Vegetarian insects, arthropods and mollusks can ruin plants in all sorts of ways and are the bane of the gardener’s life. Sometimes you need to take urgent action, yet at other times you don’t need to bother doing anything at all. This is why it pays to know your enemy.
Identifying Absent Pests
Plant pests work in lots of different ways. Very often you will never spot what is causing the damage. Many pests are at their most active at night, so unless you venture out with a torch, all you will normally see is the results of their work. In some cases this is enough to identify the culprit and take the necessary action.
If leaves have been ‘rasped’, leaving a skeleton of ribs, with perhaps a few slime trails, you can safely blame it on snails. Nowadays they are dab hands at climbing – they will even shin up trees and walls, often going to an amazing height to reach something tasty.
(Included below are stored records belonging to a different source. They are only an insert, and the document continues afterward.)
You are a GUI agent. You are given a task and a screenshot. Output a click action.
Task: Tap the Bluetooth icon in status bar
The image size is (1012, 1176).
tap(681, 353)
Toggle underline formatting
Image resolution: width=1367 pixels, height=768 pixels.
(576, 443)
Brassica seedlings with lacy holes in the leaves have almost certainly been attacked by flea beetle. Rhododendron leaves with scallop-shaped bites out of the edges of the leaves will have been nibbled by vine weevil. If vine weevil adults are around, look out for the larvae that may be attacking susceptible plants, too.
Plants With Particular Pest Problems
Some plants attract particular pests. Tomatoes and fuchsias are martyrs to whitefly; cacti are often victims of mealy bug; orchids and citrus trees, in common with many conservatory shrubs, suffer from scale insects. There are also lily beetles, cabbage white caterpillars, and carrot root fly. At least if you know what to expect, you know what to do about it. Alternatively, you might decide not to grow the sort of plants that are susceptible to problems. If you don’t grow fuchsias in your greenhouse, for instance, you are likely to keep the rest of the plants relatively clear of whitefly.
You don’t always need to know precisely which creature is responsible for causing damage, as most chemical sprays eradicate most common pests. If aphids are the problem, you can get specific aphicides that kill only aphids and don’t harm beneficial insects, so use these wherever possible.
Some pests, however, are not easy to get rid of. Large caterpillars and beetles such as the lily beetle are resilient creatures that take so long to absorb a lethal dose of pesticide that, since they continue feeding on your plants in the meantime, it is better to pick them off by hand.
Don’t be in too much of a hurry to reach for the pesticide: you do not always need to do anything about pests. If an infestation is small, or likely to disappear on its own, there is no need to do anything at all. Aphids on roses in spring are a good example – there are plenty of baby Bluetits and hungry adult birds that should take care of this problem for you.
A low level of insect population is actually a good thing in a garden, as it ensures there is always a thriving population of predators ready to increase at a moment’s notice if pests start to get out of hand. That is what you call natural balance, and it is well worth having. Keep the pesticide for serious outbreaks of an infestation that really threaten a plant and then use it selectively – there is no need to smother the whole garden with it; just treat the affected plants.